A class action claims the District of Columbia routinely keeps inmates in its jail beyond their court-mandated sentences and subjects them body cavity searches and other indignities during these prolonged detentions.

WASHINGTON (CN) - A class action claims the District of Columbia routinely keeps inmates in its jail beyond their court-mandated sentences and subjects them body cavity searches and other indignities during these prolonged detentions.

In a complaint filed Dec. 7 in the U.S. District Court for the District of Columbia, lead plaintiff Richard Jones says that after a hearing in federal court in December 2015, a judge ordered his release, but instead of immediately being freed he was taken back to jail where he was held for several more hours.

During this time, Jones says, he was returned to the jail's general population and subjected to a strip search and visual body cavity search without cause.

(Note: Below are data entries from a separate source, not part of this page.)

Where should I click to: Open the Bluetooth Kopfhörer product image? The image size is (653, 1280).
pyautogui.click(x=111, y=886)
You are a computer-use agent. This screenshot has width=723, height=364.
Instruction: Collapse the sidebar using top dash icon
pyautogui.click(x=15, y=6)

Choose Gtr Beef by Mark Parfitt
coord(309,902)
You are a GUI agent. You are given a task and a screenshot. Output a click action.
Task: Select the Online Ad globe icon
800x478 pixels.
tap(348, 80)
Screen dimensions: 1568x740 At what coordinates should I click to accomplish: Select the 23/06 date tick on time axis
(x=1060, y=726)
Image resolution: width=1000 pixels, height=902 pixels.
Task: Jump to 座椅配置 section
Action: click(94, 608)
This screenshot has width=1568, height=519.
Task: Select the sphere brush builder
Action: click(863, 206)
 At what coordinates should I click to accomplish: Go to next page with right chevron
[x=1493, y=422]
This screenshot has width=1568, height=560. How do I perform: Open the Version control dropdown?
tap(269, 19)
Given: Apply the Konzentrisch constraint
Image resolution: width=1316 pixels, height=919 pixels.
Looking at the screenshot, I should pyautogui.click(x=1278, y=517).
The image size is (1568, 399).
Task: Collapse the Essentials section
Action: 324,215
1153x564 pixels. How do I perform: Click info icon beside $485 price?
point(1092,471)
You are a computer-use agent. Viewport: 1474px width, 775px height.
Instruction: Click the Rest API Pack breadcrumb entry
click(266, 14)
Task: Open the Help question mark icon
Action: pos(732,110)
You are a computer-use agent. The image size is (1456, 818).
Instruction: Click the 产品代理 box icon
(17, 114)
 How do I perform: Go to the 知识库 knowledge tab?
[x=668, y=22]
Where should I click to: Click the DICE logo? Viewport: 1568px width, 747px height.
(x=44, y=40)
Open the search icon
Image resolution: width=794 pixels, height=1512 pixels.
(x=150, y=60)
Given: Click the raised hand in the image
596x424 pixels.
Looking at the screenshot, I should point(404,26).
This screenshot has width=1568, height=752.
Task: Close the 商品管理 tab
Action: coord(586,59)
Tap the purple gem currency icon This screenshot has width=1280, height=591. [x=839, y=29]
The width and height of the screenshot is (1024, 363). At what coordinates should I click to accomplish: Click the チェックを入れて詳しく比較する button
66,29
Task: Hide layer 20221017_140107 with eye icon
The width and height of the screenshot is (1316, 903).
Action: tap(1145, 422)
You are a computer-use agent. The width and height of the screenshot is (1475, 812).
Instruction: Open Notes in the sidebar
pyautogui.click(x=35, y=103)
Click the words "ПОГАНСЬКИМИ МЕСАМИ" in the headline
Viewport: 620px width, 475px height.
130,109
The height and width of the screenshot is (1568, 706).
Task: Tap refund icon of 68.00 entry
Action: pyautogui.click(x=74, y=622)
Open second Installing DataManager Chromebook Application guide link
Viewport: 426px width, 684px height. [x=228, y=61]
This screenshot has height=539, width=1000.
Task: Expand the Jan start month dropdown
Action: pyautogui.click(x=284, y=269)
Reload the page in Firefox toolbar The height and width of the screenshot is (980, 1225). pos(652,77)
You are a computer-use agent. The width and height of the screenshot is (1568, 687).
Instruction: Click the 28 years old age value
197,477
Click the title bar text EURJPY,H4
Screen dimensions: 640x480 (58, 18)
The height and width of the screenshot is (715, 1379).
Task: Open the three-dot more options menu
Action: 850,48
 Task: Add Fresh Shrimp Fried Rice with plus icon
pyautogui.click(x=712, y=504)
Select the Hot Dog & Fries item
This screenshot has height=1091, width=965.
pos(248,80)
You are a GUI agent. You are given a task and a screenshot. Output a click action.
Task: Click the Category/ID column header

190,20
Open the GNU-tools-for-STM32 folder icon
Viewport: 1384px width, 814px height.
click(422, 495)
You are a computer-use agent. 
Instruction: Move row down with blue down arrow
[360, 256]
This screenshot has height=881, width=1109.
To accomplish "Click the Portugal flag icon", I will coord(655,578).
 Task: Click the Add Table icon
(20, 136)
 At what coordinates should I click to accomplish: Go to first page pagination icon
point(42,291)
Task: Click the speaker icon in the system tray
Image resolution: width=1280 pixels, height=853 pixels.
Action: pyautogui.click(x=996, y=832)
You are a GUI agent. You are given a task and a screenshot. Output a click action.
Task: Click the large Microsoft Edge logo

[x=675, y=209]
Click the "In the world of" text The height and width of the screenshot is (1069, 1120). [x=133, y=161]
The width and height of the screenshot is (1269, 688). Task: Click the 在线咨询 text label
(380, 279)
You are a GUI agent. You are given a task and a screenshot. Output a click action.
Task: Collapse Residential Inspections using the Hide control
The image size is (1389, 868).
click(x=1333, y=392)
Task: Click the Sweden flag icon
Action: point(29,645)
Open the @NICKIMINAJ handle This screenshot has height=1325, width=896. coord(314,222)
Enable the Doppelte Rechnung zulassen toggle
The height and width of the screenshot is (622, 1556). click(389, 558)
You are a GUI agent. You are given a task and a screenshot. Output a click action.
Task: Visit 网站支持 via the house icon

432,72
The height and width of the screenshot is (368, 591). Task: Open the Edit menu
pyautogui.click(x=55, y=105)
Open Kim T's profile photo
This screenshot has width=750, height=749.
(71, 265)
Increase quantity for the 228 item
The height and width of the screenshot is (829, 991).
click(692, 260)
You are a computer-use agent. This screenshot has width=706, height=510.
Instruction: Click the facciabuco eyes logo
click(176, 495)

He says this happened because elected officials and those who run the jail on a day-to-day basis have a “deliberate indifference to the effect of the practice of blanket strip searches and visual body cavity searches on the rights of inmates.”

The class action says Jones's experience was not unique, and that the D.C. Department of Corrections has a long history of holding inmates beyond their expected release dates.

“Although the District had agreed to stop these practices, and indeed had done so in the context of the settlement of Bynum v. District of Columbia, Civil Action No. 02-956 (RCL) and Barnes v. District of Columbia, 06-315 (RCL), the practices stop have not stopped based on public filings and discussions with attorneys practicing in the District courts,” the complaint says.

Jones says he's filed the lawsuit on behalf of two classes: The "over detained," the lawsuit's description of those kept past their release dates and the "strip search class."

He says the District of Columbia's policies regarding inmates have negatively affected all members of both classes, and he claims injunctive relief would benefit both.

He also suggests the court appoint an independent monitor to oversee the corrections department "to ensure that all inmates are released on or before their release dates."

Jones also seeks unspecified compensatory and consequential damages.

He is represented by William Clairborne of Washington, D.C.

Representatives of the District of Columbia did not immediately respond to a telephone call seeking comment.